Wirth: The key topic of this event will be around the specific security challenges of legacy devices—devices that, as a whole or in part, are no longer supported, for example they may have an older operating system. How does the legacy device problem impact the healthcare industry, what are the risks resulting from that, and what can be done to solve it in the future? Solving for this is not easy, and no doubt, this challenge will be with us for a while. We need to make sure that these devices remain secure even if they might not be supported anymore. That requires a significant shift in everything from how those devices are designed to how they are procured and operated.
MTI: Where is the medtech industry right now in terms of cybersecurity, and where do we need to be as we look forward to 2021?
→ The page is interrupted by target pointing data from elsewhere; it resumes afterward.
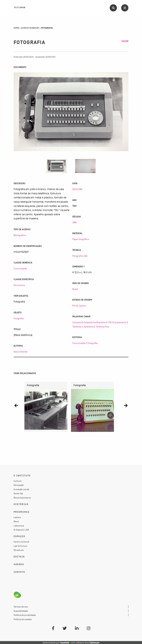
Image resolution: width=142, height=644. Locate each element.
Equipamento (120, 322)
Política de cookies (23, 619)
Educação (19, 485)
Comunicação (20, 268)
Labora (17, 517)
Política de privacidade (25, 615)
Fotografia (19, 318)
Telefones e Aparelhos (83, 326)
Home (16, 28)
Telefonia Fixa (102, 326)
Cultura (17, 481)
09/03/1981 (77, 189)
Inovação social (21, 489)
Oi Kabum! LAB (21, 530)
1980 (74, 222)
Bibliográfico (20, 235)
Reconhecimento (22, 498)
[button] (16, 406)
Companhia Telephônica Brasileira (89, 322)
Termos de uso (21, 606)
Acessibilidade (21, 611)
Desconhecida (20, 352)
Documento (19, 285)
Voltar (125, 41)
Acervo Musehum (30, 28)
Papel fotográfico (81, 239)
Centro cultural (21, 542)
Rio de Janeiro (79, 306)
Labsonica (19, 526)
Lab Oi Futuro (20, 546)
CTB (109, 322)
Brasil (75, 289)
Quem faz (18, 493)
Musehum (19, 550)
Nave (16, 521)
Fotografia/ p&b (80, 256)
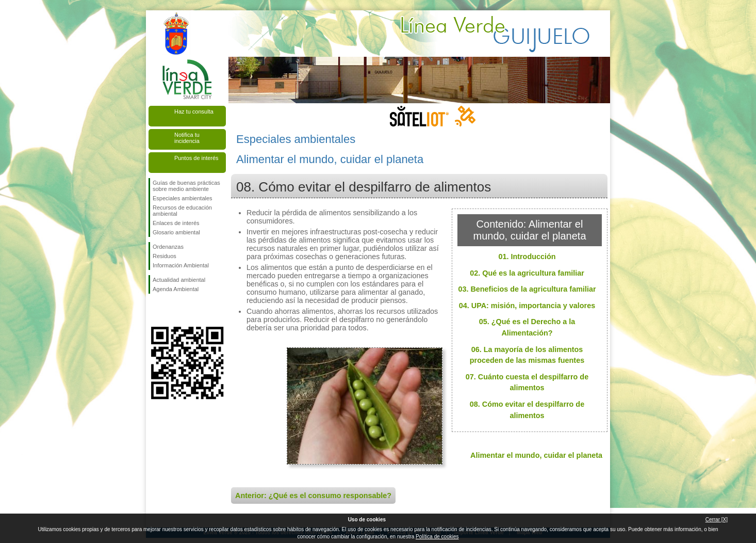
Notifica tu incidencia (187, 138)
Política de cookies (437, 536)
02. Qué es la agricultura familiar (527, 273)
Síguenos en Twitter (172, 310)
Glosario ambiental (176, 232)
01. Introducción (527, 257)
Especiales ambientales (183, 198)
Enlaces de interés (176, 223)
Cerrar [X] (716, 519)
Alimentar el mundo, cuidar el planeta (536, 455)
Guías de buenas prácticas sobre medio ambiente (186, 186)
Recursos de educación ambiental (182, 211)
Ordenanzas (168, 247)
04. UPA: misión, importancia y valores (527, 306)
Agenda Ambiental (175, 289)
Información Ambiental (180, 265)
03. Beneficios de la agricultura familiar (527, 289)
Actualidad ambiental (179, 280)
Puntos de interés (196, 158)
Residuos (165, 256)
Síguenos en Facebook (155, 310)
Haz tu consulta (194, 111)
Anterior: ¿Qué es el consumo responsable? (313, 496)
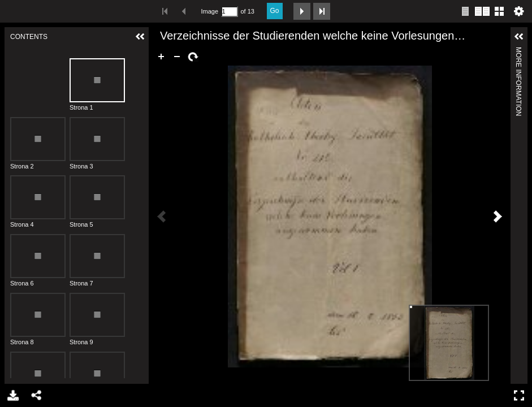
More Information (518, 51)
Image (210, 11)
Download (12, 395)
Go (275, 11)
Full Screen (520, 395)
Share (36, 395)
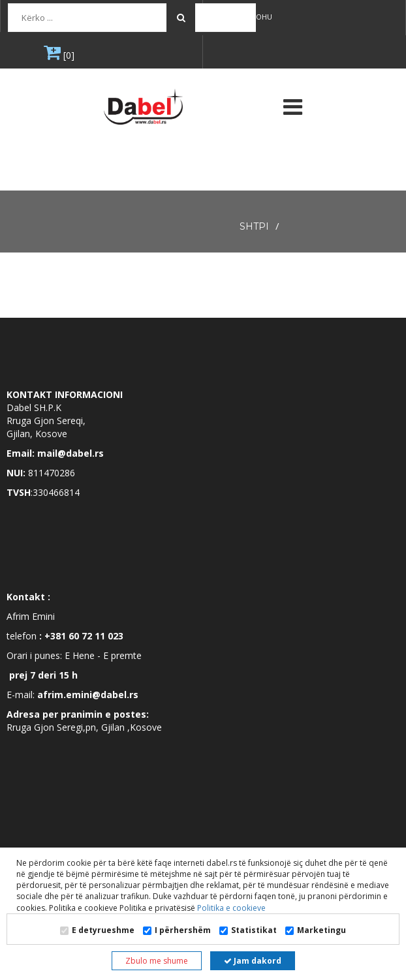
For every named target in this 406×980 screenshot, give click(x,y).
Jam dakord (253, 960)
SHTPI (254, 226)
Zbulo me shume (157, 960)
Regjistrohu (243, 16)
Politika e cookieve (230, 908)
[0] (67, 55)
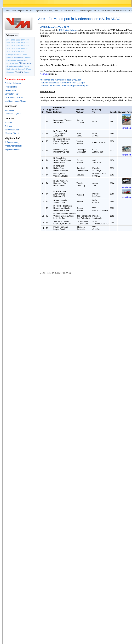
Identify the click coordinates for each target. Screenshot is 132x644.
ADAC (23, 52)
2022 (23, 48)
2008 (27, 40)
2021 (18, 48)
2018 (27, 46)
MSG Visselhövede (68, 30)
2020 (13, 48)
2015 (13, 46)
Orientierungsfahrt (14, 66)
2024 (8, 52)
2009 (8, 43)
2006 (18, 40)
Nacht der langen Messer (15, 101)
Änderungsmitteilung (13, 146)
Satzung (8, 126)
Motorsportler (12, 63)
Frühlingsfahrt (10, 87)
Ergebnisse (18, 58)
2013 (27, 43)
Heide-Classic (11, 90)
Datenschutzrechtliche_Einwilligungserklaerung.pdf (64, 86)
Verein (27, 72)
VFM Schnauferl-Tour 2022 (54, 27)
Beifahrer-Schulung (13, 83)
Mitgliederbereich (12, 149)
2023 (27, 48)
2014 (8, 46)
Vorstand (8, 122)
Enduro (9, 58)
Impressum (9, 110)
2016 (18, 46)
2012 (23, 43)
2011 (18, 43)
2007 (23, 40)
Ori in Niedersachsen (14, 98)
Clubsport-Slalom (14, 54)
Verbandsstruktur (12, 130)
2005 (13, 40)
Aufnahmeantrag (12, 142)
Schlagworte (12, 35)
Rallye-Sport (12, 69)
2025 (13, 52)
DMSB (24, 54)
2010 (13, 43)
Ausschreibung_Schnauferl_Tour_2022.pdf (60, 80)
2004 (8, 40)
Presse (26, 66)
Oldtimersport (25, 63)
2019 (8, 48)
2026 (18, 52)
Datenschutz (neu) (13, 114)
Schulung (10, 72)
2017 (23, 46)
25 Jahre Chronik (12, 133)
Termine (19, 72)
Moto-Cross (22, 60)
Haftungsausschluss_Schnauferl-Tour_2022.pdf (63, 83)
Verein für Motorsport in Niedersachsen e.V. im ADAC (79, 19)
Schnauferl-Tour (24, 69)
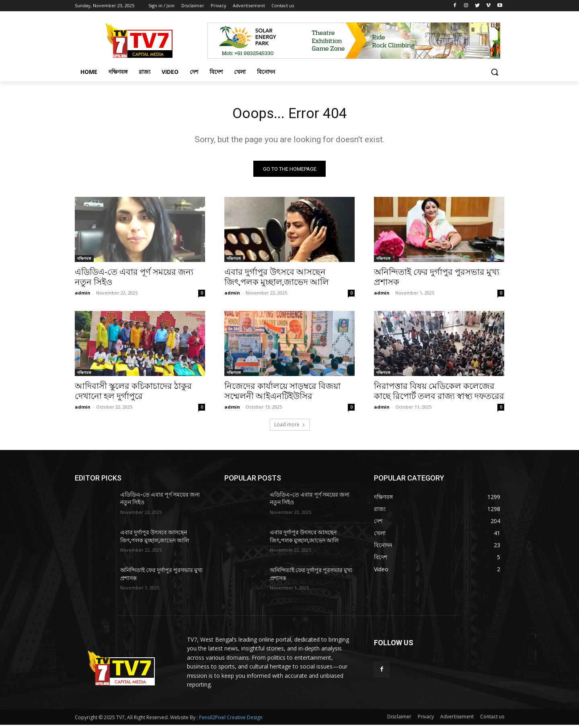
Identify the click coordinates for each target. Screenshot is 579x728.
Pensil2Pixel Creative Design (231, 720)
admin (82, 295)
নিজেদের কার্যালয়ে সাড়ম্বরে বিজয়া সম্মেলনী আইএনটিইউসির (282, 394)
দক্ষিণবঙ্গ (84, 261)
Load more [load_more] (290, 427)
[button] (495, 72)
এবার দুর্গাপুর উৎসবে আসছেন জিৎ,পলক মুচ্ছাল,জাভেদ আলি (277, 280)
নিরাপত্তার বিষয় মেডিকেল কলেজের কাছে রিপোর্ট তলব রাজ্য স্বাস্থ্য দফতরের (439, 394)
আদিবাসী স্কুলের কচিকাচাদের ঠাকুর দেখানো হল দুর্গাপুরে (133, 394)
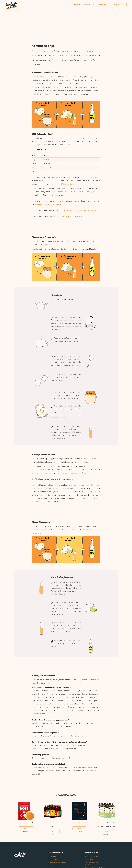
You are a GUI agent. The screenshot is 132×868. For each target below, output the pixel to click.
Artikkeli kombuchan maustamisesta (50, 204)
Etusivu (77, 4)
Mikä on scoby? (68, 184)
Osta (26, 831)
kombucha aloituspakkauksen (73, 220)
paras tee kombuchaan (51, 181)
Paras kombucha (54, 862)
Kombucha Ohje (118, 4)
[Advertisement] (66, 23)
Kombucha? (53, 860)
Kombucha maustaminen (93, 865)
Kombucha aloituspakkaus (93, 860)
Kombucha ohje (90, 862)
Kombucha (86, 4)
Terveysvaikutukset (100, 4)
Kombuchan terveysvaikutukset (59, 865)
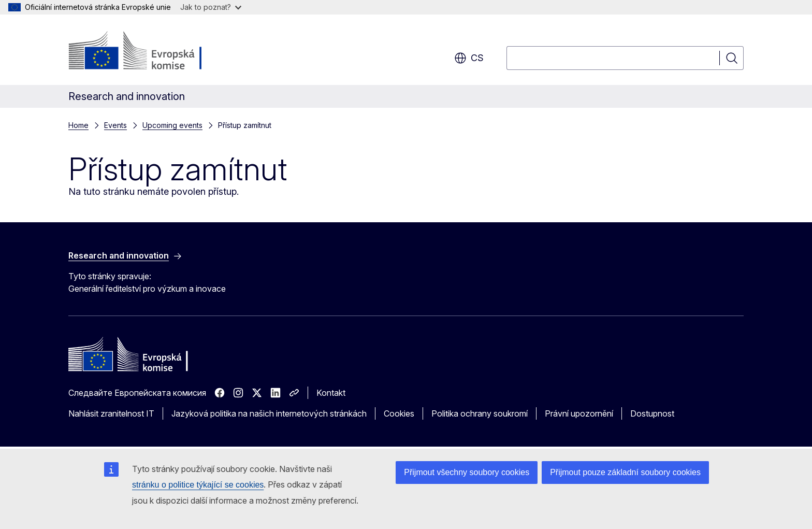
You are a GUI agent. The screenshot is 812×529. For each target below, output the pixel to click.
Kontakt (331, 393)
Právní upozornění (579, 413)
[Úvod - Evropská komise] (152, 52)
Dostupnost (652, 413)
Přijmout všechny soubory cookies (467, 472)
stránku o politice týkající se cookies (198, 484)
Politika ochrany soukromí (480, 413)
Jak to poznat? (211, 7)
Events (115, 125)
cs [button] (469, 58)
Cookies (399, 413)
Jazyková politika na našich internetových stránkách (269, 413)
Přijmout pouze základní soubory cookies (625, 472)
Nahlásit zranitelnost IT (111, 413)
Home (78, 125)
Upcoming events (172, 125)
Wirth: The general healthcare industry, including providers, I think ranks well behind other industries—i.e., finance, manufacturing. We know from research that healthcare organizations tend to spend less of their IT budget specifically on security—those numbers are lower than many industries. Specifically, when talking about medical devices, I think the healthcare industry is comparable to other sectors. For example, we know that the energy sector and other utility sectors are equally vulnerable for the same reasons, as they are using equipment that was designed many years ago with a different security paradigm in mind. There are a few industries that have moved ahead. For example, the industrial control system industry is probably a few years ahead from a security perspective compared to medical devices. There’s an opportunity to look at them and learn from what they have done. These systemic infrastructure changes that are required to improve security must be carefully executed over a number of years.
I want to emphasize my earlier point of the need for a pragmatic middle ground. Do not get hung up in what can seem like an overwhelming onslaught of new regulations that make it seem the problem is impossible to solve – but also avoid a panic reaction and rush to a compromise solution.